Schools will only be allowed to replace players who enter the portal after either the end of the institution’s fall term or Dec. 15, 2021, whichever is earlier, a source told The Athletic. Schools will only be allowed to replace players who are academically eligible at their new school.
This would mean Tennessee actually has zero transfer spots right now. All of their transfers so far—Harrison Bailey, Morven Joseph, Tiyon Evans, Brian Maurer—did it before the fall term was over.
The only way Tennessee could take transfers now without having it count against the 25 is if more players transferred out in the coming months. Which is likely going to happen. But it also means that Tennessee will be very hard pressed to sign nearly 32 players, which is what some schools are supposedly planning on. Tennessee still has five spots left in their 2022 class, and their high school recruiting is basically over.
An interesting tidbit
In an odd twist, Tennessee’s lack of depth may have helped them heading into the 2022 cycle.
When the NCAA instituted the extra year of eligibility, they gave it to all players—not just seniors. That would seem like a decent rule. But in typical NCAA fashion, they gave teams no leeway with the 85 scholarship cap after 2020. That has resulted in some schools being totally screwed when it came to this year’s recruiting classes. NC State is a prime example: They could only sign 12 recruits in their class because of the roster cap.

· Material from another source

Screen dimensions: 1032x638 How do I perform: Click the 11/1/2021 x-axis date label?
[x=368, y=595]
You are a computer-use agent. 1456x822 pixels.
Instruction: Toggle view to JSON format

If your roster was skewed towards underclassmen, you will have a nightmare moving forward with the scholarship allotment, since so many have an extra year of eligibility.
At this juncture in time, I am expecting Tennessee to sign 3-4 transfers. It’s only fair to assume that they will have a handful of players transfer out of the program soon. Every team will experience similar events. In Tennessee’s case, it’s not determined yet if those expected transfers will give them more scholarship room. Even if they don’t, Tennessee still has room in the regular 2022 class. There is still a possibility that Tennessee sees a greater-than-expected number of transfers out, which could give them up to 5-6 spots.

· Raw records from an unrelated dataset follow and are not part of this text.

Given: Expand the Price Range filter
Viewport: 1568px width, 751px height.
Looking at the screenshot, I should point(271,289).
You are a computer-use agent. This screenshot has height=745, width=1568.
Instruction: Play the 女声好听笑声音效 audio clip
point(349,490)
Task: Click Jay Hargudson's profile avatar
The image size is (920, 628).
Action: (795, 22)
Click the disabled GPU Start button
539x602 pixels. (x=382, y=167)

As a very quick side note—there is a chance some of the numbers in here are slightly off. That’s because teams can often put players on scholarship who were originally preferred walk-ons. They rarely announce it, and you often don’t know unless you ask a player/coach about it. So in the 247Sports scholarship chart for instance, some of the walk-ons could very well have received a scholarship, meaning the 76 number is off.